───── LESETEXT

Der Beteiligte zu 1) hat mit seinem Antrag vom 20. März 2012 den Ausschluss des Beteiligten zu 2) aus dem Betriebsrat begehrt. Er ist der Ansicht gewesen, der Beteiligte zu 2) sei wegen grober Verletzung seiner betriebsverfassungsrechtlichen Pflichten gemäß § 23 Abs. 1 BetrVG aus dem Betriebsrat auszuschließen. Er trägt vor, die sog. Initiatoren hätten im Zusammenwirken mit der sie vertretenden Anwaltskanzlei sowie dem Geschäftsführer und dem Personalleiter den Ausschluss der Betriebsratsvorsitzenden aus dem Gremium betrieben. Die Geschäftsleitungen unterstützten das Vorhaben finanziell und logistisch. Er gehe davon aus, dass außer der Rechnung vom 12. April 2011 (Bl. 8 bis 10 d. A.) die laufenden Arbeitsstunden im Verfahren 11 BV 11/11 von der Beteiligten zu 3) bezahlt würden. Die Business Manager und Coaches seien mit einer von den Geschäftsleitungen zur Verfügung gestellten Unterschriftenliste per E-Mail an die untergebenen Mitarbeiter herangetreten und hätten diese zur Unterzeichnung der Listen aufgefordert. Die Prozessvollmachten der Unterstützer seien unter falschen Behauptungen gesammelt worden (vgl. E-Mail vom 20. Dez. 2011, Bl. 11 d. A.). Die Zusage der Kostenübernahme sei eine unzulässige Begünstigung des Beteiligten zu 2) und seiner Kollegen/innen, da der Arbeitgeber zur Übernahme der Kosten für das Ausschließungsverfahren nicht verpflichtet sei. Eine §§ 40 Abs. 1, 20 Abs. 3 BetrVG entsprechende Vorschrift fehle bei § 23 Abs. 1 BetrVG. Jedenfalls hätte die Zusage auf die gesetzlichen Gebühren beschränkt werden müssen. Abgesehen davon habe der Beteiligte zu 2) die Betriebsratsvorsitzende wiederholt grob beleidigt. Am 28. Febr. 2012 habe er in Bezug auf die Betriebsratsvorsitzende geäußert: „Ich gehe sogar noch weiter, 33 hat sich auch schon so einer an die Macht gesetzt“ (Beweis: Zeugnis C u.a.).

Der Beteiligte zu 1) hat beantragt,

den Beteiligten zu 2) aus dem Betriebsrat auszuschließen.

Der Beteiligte zu 2) hat beantragt,

den Antrag zurückzuweisen.

──────────
───── BEREITGESTELLTE DATEN

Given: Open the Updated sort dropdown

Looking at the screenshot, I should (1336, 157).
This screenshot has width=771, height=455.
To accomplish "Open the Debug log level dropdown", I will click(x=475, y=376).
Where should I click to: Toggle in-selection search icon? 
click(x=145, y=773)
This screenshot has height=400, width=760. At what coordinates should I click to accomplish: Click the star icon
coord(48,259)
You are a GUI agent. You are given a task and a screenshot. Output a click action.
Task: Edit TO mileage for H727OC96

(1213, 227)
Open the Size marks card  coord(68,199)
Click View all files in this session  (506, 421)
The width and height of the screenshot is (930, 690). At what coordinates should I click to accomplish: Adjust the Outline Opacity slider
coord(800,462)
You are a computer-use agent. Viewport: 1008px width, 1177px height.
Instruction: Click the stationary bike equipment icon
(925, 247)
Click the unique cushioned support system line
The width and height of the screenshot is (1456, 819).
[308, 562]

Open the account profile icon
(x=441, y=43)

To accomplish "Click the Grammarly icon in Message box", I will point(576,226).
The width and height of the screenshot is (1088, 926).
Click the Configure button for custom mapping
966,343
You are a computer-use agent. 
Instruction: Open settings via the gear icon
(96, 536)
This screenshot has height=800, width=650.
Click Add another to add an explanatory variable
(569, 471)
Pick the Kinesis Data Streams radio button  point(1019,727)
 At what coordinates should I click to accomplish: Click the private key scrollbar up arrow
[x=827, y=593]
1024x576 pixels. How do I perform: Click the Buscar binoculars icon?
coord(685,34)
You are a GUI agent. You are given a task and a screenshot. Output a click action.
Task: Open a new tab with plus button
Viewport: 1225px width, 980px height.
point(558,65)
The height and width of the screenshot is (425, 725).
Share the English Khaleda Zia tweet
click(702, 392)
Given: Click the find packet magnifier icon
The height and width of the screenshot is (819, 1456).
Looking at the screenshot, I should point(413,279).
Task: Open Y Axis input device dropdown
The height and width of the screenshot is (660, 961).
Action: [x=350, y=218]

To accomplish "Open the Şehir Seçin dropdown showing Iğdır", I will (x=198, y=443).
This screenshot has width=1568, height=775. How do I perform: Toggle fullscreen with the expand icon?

──────────

**AUFGABEN**.
**1.** Nenne alle Datumsangaben, die im Text zum Betriebsratsausschluss vorkommen.
**2.** Knüpfe an den Text zum Betriebsratsausschluss an und schreib ihn nach seinem letzten Satz weiter.

**LÖSUNGEN**.
**1.** 20. März 2012, 12. April 2011, 20. Dez. 2011, 28. Febr. 2012

**2.**
Der Beteiligte zu 2) hat vorgetragen, außer der Zusage der Kostenübernahme habe es keine weiteren Unterstützungsleistungen seitens der Geschäftsleitungen gegeben. Seine Äußerung vom 5.März 2012 über 1933 sei vor dem Hintergrund des Verhaltens der Betriebsratsvorsitzenden zu sehen. Am 28. Febr. 2012 habe er geäußert, dass man nicht einfach so jemandem einen Freifahrtschein geben könne. Man hätte so etwas früher schon einmal gemacht und sei damit auf die Nase gefallen. Die ihm unterstellte Äußerung, 33 habe sich auch schon so einer an die Macht gesetzt, sei an diesem Tag von ihm nicht gefallen (Beweis: Zeugnis D u.a.).

Wegen der weiteren Einzelheiten des erstinstanzlichen Vorbringens, des vom Arbeitsgericht festgestellten Sachverhalts und des arbeitsgerichtlichen Verfahrens wird auf die Sachdarstellung des angefochtenen Beschlusses verwiesen.

Das Arbeitsgericht Wiesbaden hat den Antrag durch Beschluss vom 22. Nov. 2012 - 10 BV 3/12 - zurückgewiesen. Wegen der Begründung wird auf die arbeitsgerichtlichen Beschlussgründe verwiesen.

Der Beschluss ist dem Beteiligten zu 1) am 22. Jan. 2013 zugestellt worden. Er hat dagegen am 12. Febr. 2013 Beschwerde eingelegt und diese gleichzeitig begründet.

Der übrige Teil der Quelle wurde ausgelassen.